Le journalisme financier aime le tragique

Publié le par remi

sauve qui peut l'euro

 

Sauve qui peut l'euro, titre le Courrier international avec un catastrophisme bien dans l'air du temps. L'Européen moyen - dans le musical tragicomique que nous servent les médias - entonne sur un air connu :

 

Mon compte est à zéro,

C'est la faute à l'euro !

J'ai perdu mon boulot

À cause de Barroso...

 

Un phénomène étrange... cette presse si prompte à blamer l'Europe réclame... plus d'Europe (le plus souvent un superministère des affaires économiques qui chapeaute la BCE).

 

Un État est-il en faillite ? Les autres doivent payer !

 

Imagine-t-on une société où les dettes des flambeurs seraient systématiquement couvertes par celles des écureuils ?

 

Où était ce délicieux article sur les tours de passe-passe du ministère grec de l'économie pour cacher à la BCE et la commission européenne l'état réel de son endettement ? Goldman Sachs, tel un mont de piété pour un joueur surendetté, a poussé au crime en permettant de "restructurer" (euphémisme wallstreetien pour prêter plus sans le dire) la dette grecque.

 

Si l'État grec fait faillite, en fait, où est le problème ?

 

L'euro perdra de sa valeur ?

Youpi ! Nos exportations seront plus compétitives !

 

L'Europe sera affaiblie ?

L'exemple de la quasi-faillite de Dubaï est là pour prouver qu'une fédération peut survivre aux problèmes financiers de l'un de ses membres.
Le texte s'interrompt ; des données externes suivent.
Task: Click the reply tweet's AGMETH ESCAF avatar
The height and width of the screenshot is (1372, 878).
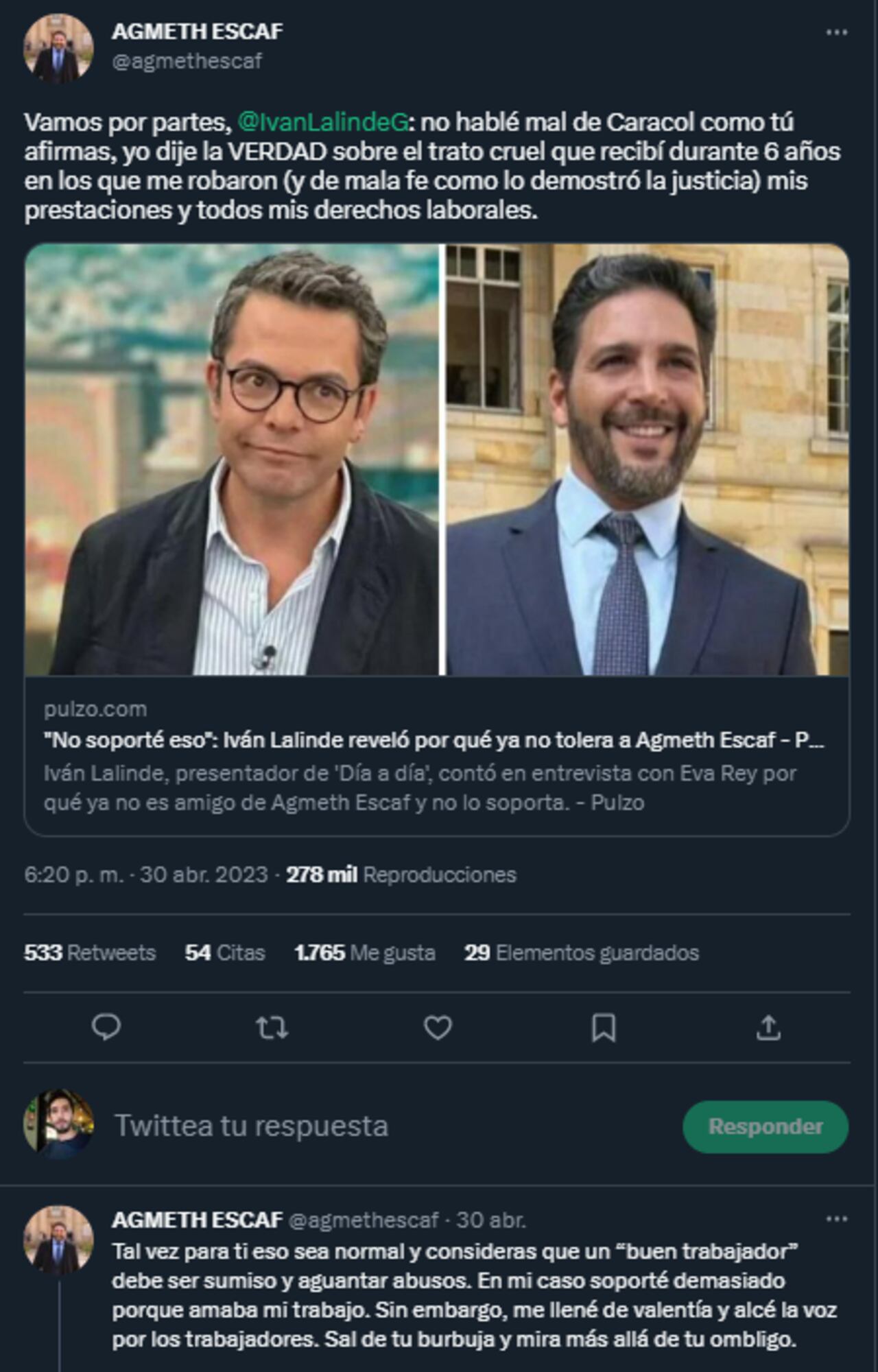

La Californie, le plus "riche" État américain est aussi en faillite. Les États-Unis ne sont ni plus forts ni plus faibles.

 

Bref, la prochaine fois que la presse ou le 20 heures vous sert un thriller-catastrophe avec effondrement grec, effet domino, Espagne-Portugal, puis enchainement boule de neige : France et Allemagne dans la foulée, calmez-vous, ne paniquez pas.

En ce qui concerne le spectre grec, les médias font ce qu'ils savent le mieux faire : du cinéma.